Today I woke up to a large cloudless sky, the kind of sky that provokes thoughts of hiking. I indulged those thoughts.

Christian, a porteño hitchhiker from my campgrounds, and I took off toward La Hoya, the wintertime ski mountain 12 km from downtown. The day was perfect, blue sky reaching from the snowcovered Andes to the west to the deserty hills to the east.


12 km is a lot. Especially when it´s all uphill. Up up up. Past the Cañon de los Bandidos. Up up up. Filling up our water bottles with chilly snowmelt. I couldn´t believe it when we reached the 6km sign. Only half way?!

We got to the ski mountain´s base, but didn´t want to shell out the AR$25 for the chairlift. So more walking. Up up up. Getting more and more sunburnt as we continued. Until... we came across some guanacos!!!!!


We got up to the base of the third chairlift. Only one more pitch to the top, but by then we were so wiped out. We ulimately didn´t make it to the tippy top, but I had a fantastic time anyway! As seen in this photo.

A friendly man let us take the chairlift down for free!


We walked for a bit towards Esquel, until a friendly family picked us up. I´m really sunburnt and my legs will hurt tomorrow, but I´m so super happy. I really like quaint Esquel with its short buildings, friendly people, and scenic views! I could stay here for a while, but tomorrow I head towards Puerto Madryn... :-)

Wednesday, January 13, 2010

two autos, three chatas, one national park, four porteños, one bolsonero, four mendocinos, and one gualjainero

... and here I am happily in Equel!


I started out on Tuesday, Jan 12. From right in front of my house John the English-speaking porteño gave me a lift to Ruta 40. The wind picked up and almost blew me back to los coihues. A wonderful porteña couple took me all the way to El Bolsón. I wouldn´t be lying if I said we talked for the entire two hour journey. We also stopped for a picture.


I had such a good time with them and their sweetend mate, I almost didn´t want to get to the hippie hotspot. Shouldered my pack, walked a few hundred meters before Fernando and Carlos picked me up. Again, fantastic conversations and even some homegrown cherries to snack on. They turned off to Maitén and left me at the cruce. Which, it turns out is an unsuccessful place to throw a thumb. So after a bit of singing and thinking in the wind, I shouldered my pack and as I walked, tried to master the art of self-photography.


I´m still working on it.

A pickup of four guys pulls back around and offers me a ride. They´re headed to Parque Nacional de Los Alerces. After some thought, I decide to go with them. I like a little camping and hiking. We tie my pack to the truck and bounce along the ripio.

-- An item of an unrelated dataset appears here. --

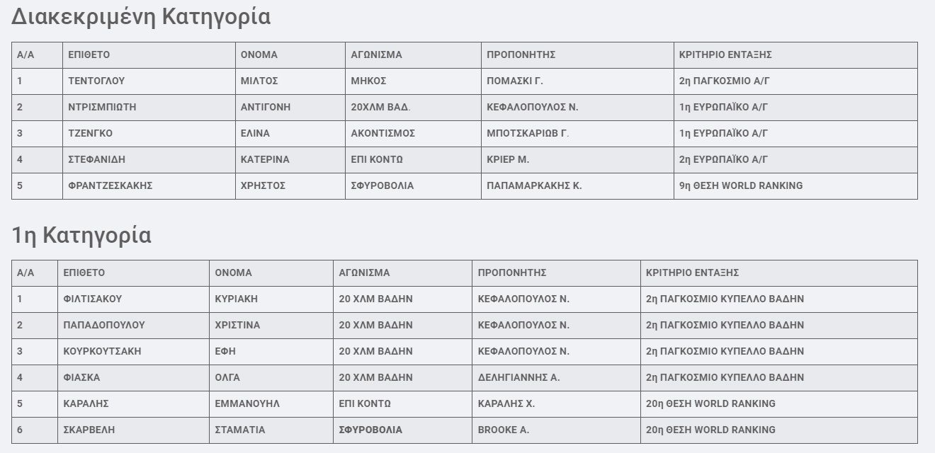This screenshot has width=935, height=453.
Task: Select the ΤΖΕΝΓΚΟ surname cell
Action: click(x=90, y=133)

I pose as an Argentinean to avoid the gringo park price. We set up at the free camping Arrayanes. This is my home.


After building up the fire, we sit around with some fernet and narguilehs. Cocomint is not my favorite flavor I discovered that night. I felt I was babysitting four frat boys, so I went to sleep early. This is me in the morning.


I said by to my Mendocino friends. And we parted ways.


I did a really short hike. I saw coihues, arrayanes, radales, and heard a tremendous number of birds.


Then I met a porteña couple and did the Laguna Escondida/Mirador hike. Great hike. Beautiful views. Here´s one of them.

Then I got hungry and so I packed up and stuck my thumb out and flagged down Jorge, a fishing inspector who worked in the park. He was not really allowed to pick me up in the work car, but I´m sure glad he did. After a quick snooze, mini pizzas, and a few sips of Fanta, I had all my energy back. He dropped me off a few steps away from my new home (no pic yet) at the Hogar del Mochilero. I pitched my tent, took a hot shower, washed clothes, bought a road map, and stopped by a supermarket. Can´t decide if I want to leave for Puerto Madryn tomorrow... or the next day. I´ll see how I feel in the morning. CHAU!